David George Alexander McLean,  (born June 25, 1938) is a Canadian lawyer, businessman and the chairman of the Board of the Canadian National Railway Company, and formerly of BC Rail until it was acquired by CN.

Born in Calgary, Alberta, he received a Bachelor of Arts degree in 1959 and a Bachelor of Law degree in 1962 from the University of Alberta.

In 1972, he founded his own real estate investment firm, The McLean Group and is the chairman of the board and chief executive officer.  The McLean Group owns Vancouver Film Studios, one of Vancouver's largest film industry companies.

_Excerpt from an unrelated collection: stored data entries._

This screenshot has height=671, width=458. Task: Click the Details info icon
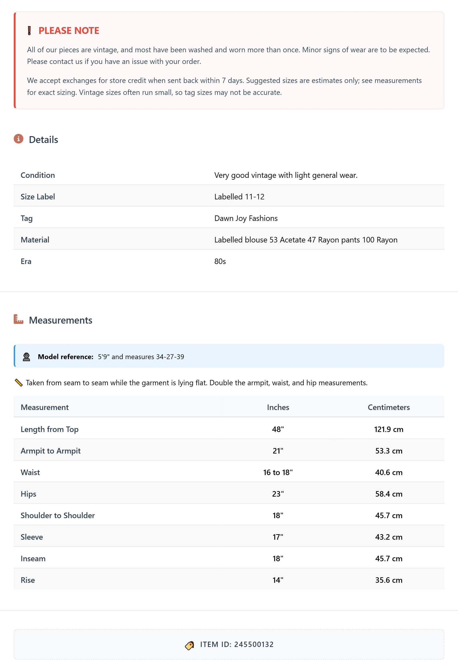click(18, 139)
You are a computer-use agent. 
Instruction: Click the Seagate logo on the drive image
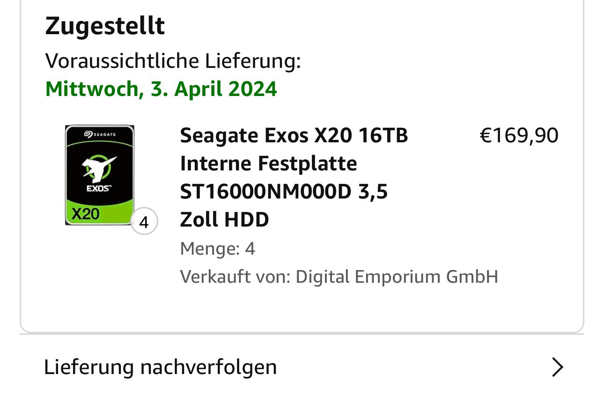100,134
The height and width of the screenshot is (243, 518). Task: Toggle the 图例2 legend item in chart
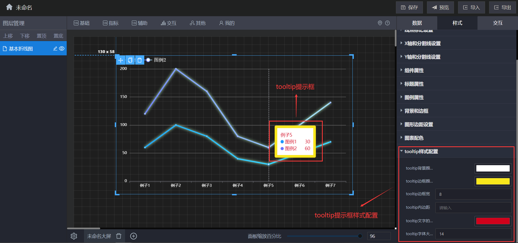[x=156, y=60]
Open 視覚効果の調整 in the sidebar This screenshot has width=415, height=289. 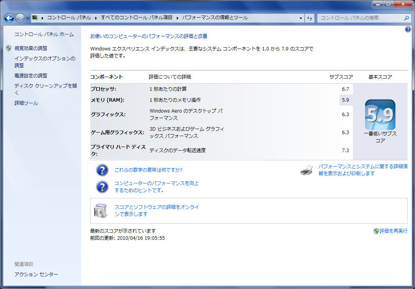pyautogui.click(x=31, y=48)
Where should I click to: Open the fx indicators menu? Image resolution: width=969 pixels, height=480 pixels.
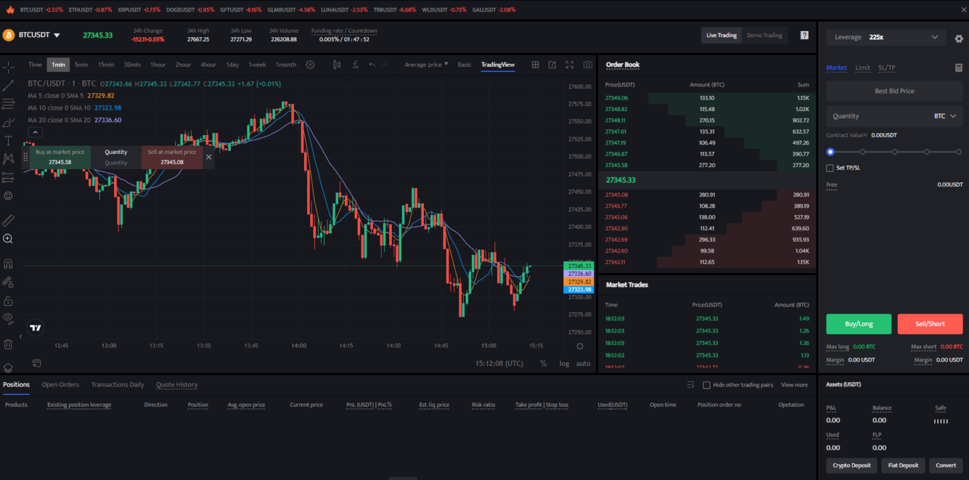pos(355,64)

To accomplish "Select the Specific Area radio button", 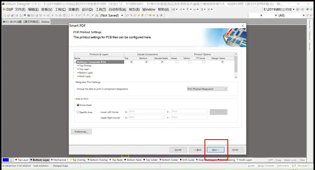I will tap(78, 112).
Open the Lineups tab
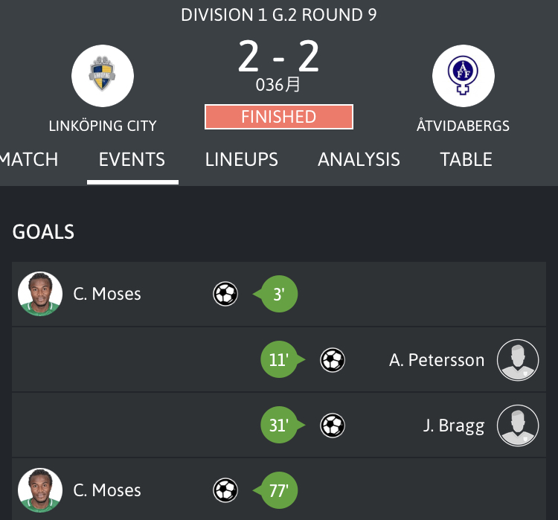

In 1994, he was appointed to the Board of Directors of Canadian National Railway Company (he was also a member of the Board from 1979 to 1986) and became chairman in December 1994.  He also served as Chair of the University of British Columbia's Board of Governors.

He was appointed to the Order of British Columbia in 1999. He is a Knight of Justice in the Sovereign Order of St. John of Jerusalem.

On January 24, 2018, he was appointed the Honorary Lieutenant-Colonel of the Seaforth Highlanders of Canada.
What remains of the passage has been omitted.